Reassign Security Roles on change of Business Unit

Back when I worked for a CRM partner, and in my early days of CRM development, I would often get asked how long something would take to code – a “ballpark figure” – usually for a small requirement or change request.   Invariably I would have a quick look and give an educated guess with a few caveats.  Back then I perhaps was a bit out with some of my estimates but generally I was within an acceptable margin of error.  However on occasions I am completely wide of of mark.  And last week was such an occasion.

I needed to move around 30 users to different Business Units.  As we know Security Roles are dropped when users move Business Unit.  Unfortunately the average number of Security Roles for each of these users was probably around 6.  The prospect of manually reassigning these didn’t exactly fill me with joy (somewhere on my mid/long term project list I’m sure I have a task to simply make users members of Teams and assign the roles to the team instead – a lot less cumbersome).  Fortunately I came up with a temporary plan.

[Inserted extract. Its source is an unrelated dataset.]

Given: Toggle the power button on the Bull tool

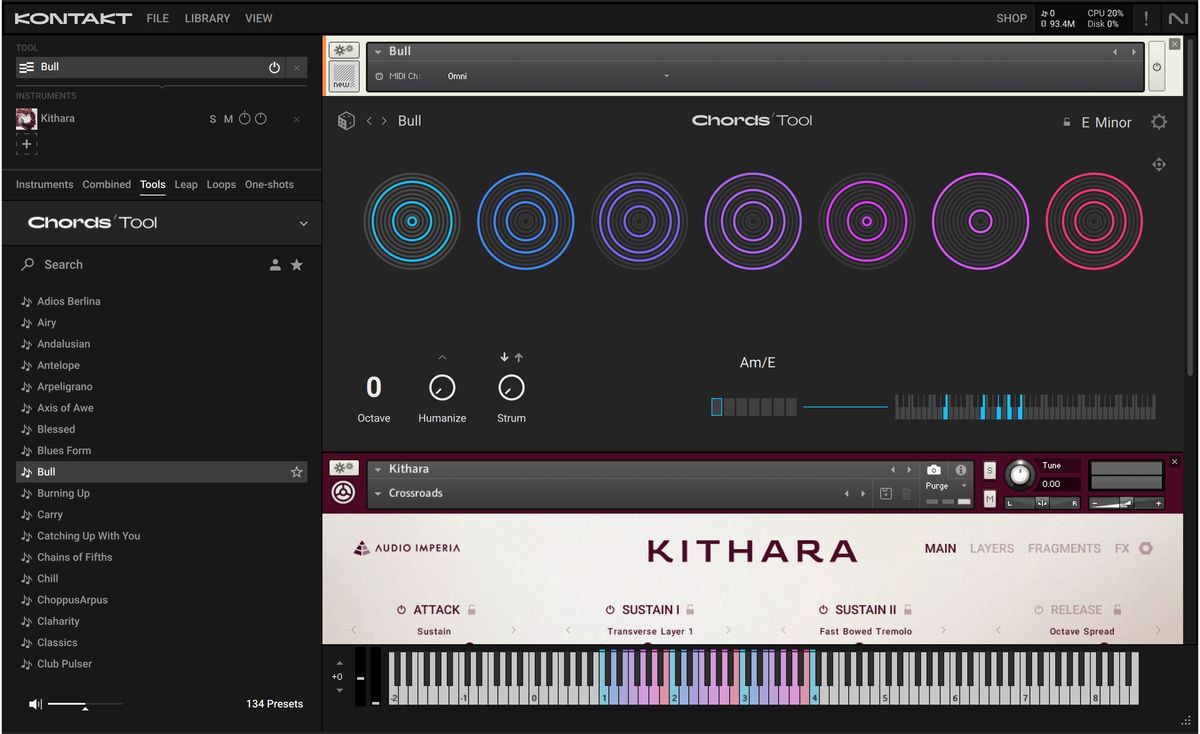Looking at the screenshot, I should point(274,67).
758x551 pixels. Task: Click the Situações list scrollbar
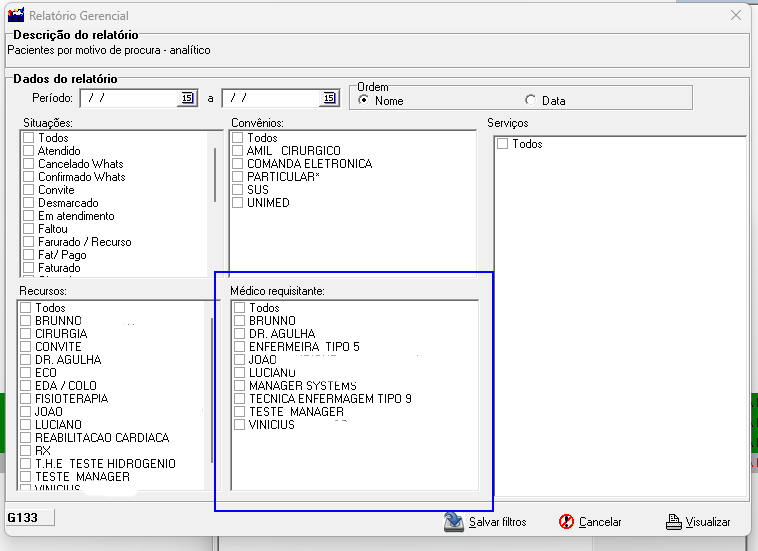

1. Write a plugin on update of a user’s Business Unit
2. Execute on Pre-Operation stage to generate a list of RoleIds that the user has before they change Business Unit
3. Add the the list of RoleIds to the plugin Shared Variables 
4. Grab these RoleIds from Shared Variables in the post-operation stage and then reassign

Simple.  Can get that done in an hour tops.

Problems with the above:

1. Security Roles are dropped prior to pre-operation and the plugin would not execute pre-validation
2. Security Roles have a different RoleId for each Business Unit so attempting to reassign a Security Role from a different BU resorts in an error

4 hours later here’s the solution that actually worked:

1. Use an on-demand custom workflow activity to retrieve all of the user’s role names (Not RoleIds!).  Write this list of role names as a comma separated list to store in a hidden text field on the user record
2. Change the user’s Business Unit
3. Use another on-demand workflow to iterate through each of the roles listed in the aforementioned hidden field.  For each role query the role table filtered by role name and the new Business Unit Id to retrieve the new Role Id
4. With the retrieved Role Id associate it to the user (code below)

service.Associate(
 "systemuser",
 userId,
 new Relationship("systemuserroles_association"),
 new EntityReferenceCollection() { new EntityReference("systemuserroles", buRole) });

I’ve not got round to tidying the code up yet (stripping out my other gunk) but if anybody is interested in the completed solution drop a message in the comments and I’ll be sure to get round to posting it.  Hopefully save somebody else some time at least.